The Must-Read Book Club
Judi Checo: This was recommended reading for my mentorship with Livia Cohen-Shapiro of Applied Psychology for Yogi’s, but it has become one of my favorite reads separately from any requirement, because I feel it has beautiful universal themes and you don’t have to be a teacher to embrace it’s message of human connection through learning. I theme from it in my yoga classes and return to it for inspiration and encouragement.
YCNYC: Favorite quote?
JC: “Fear is so fundamental to the human condition that all the great spiritual traditions originate in an effort to overcome its effects on our lives. With different words, they all proclaim the same message: “Be not afraid.” Though the traditions vary widely in the ways they propose to take us beyond fear, all hold out the same hope: we can escape fear’s paralysis and enter a state of grace where encounter with otherness will not threaten us but will enrich our work and our lives.”
YCNYC: What one person would you recommend this book to?
JC: New teachers. But it really can also be for the person on a path of self discovery.
YCNC: What moment or part resonates with you the most?

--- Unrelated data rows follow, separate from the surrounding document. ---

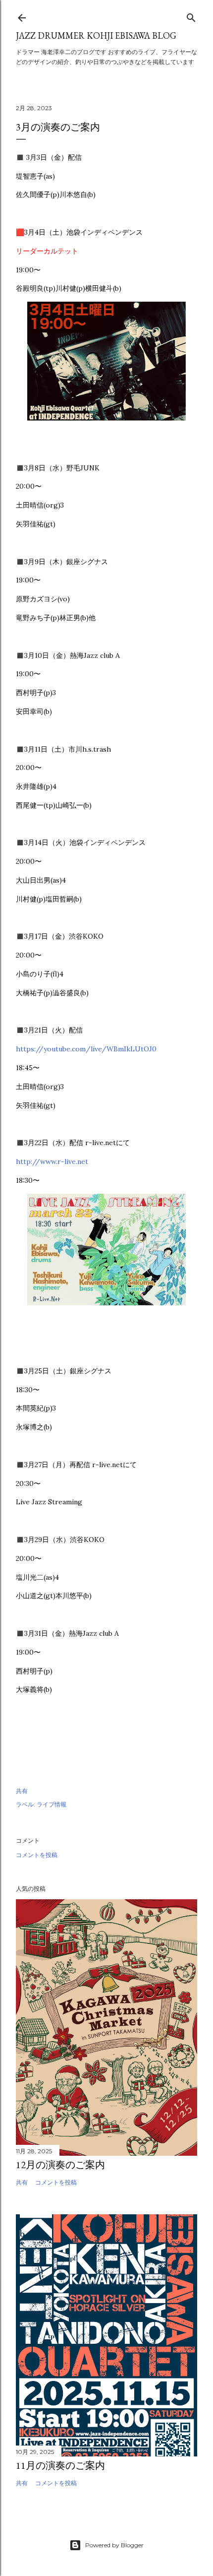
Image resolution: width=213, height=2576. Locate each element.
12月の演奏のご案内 (60, 2164)
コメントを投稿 (36, 1855)
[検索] (191, 15)
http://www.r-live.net (52, 1161)
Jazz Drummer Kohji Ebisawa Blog (96, 35)
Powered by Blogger (114, 2545)
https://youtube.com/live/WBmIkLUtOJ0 (86, 1048)
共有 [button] (22, 1791)
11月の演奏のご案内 (60, 2465)
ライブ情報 (51, 1804)
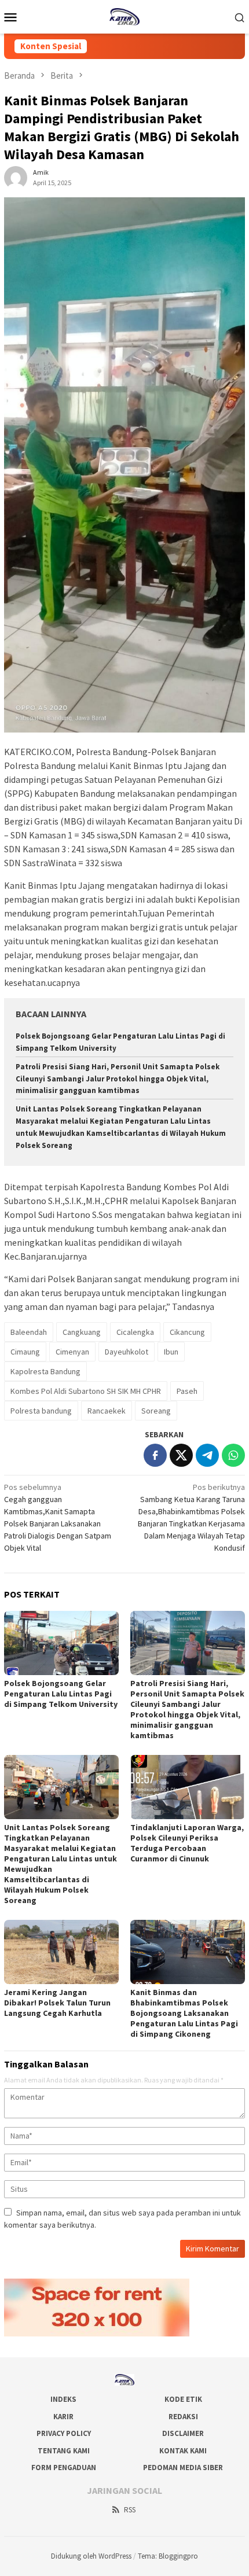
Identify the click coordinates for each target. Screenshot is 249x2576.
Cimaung (25, 1351)
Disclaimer (183, 2433)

JC: There is a story about “the student from hell” where he describes teaching in a room full of enthusiastic students, all except for one. Of course, that one student is the only person he can focus on, and he spends the entire class trying to connect with him (at the expense of all the others) and seemingly failing only to later find out out that the student’s apparent apathy was really based on anxiety and fear and a sense of not belonging based on his family history, and had nothing to do with the class or Mr. Palmer in any way. He makes great observations about projection and the stories we make up and how they can hold us back and affect us not just as teachers but also in so many areas of our lives. I love how that ties back to the idea of mindfulness and that everything is a practice (teaching, learning, connecting).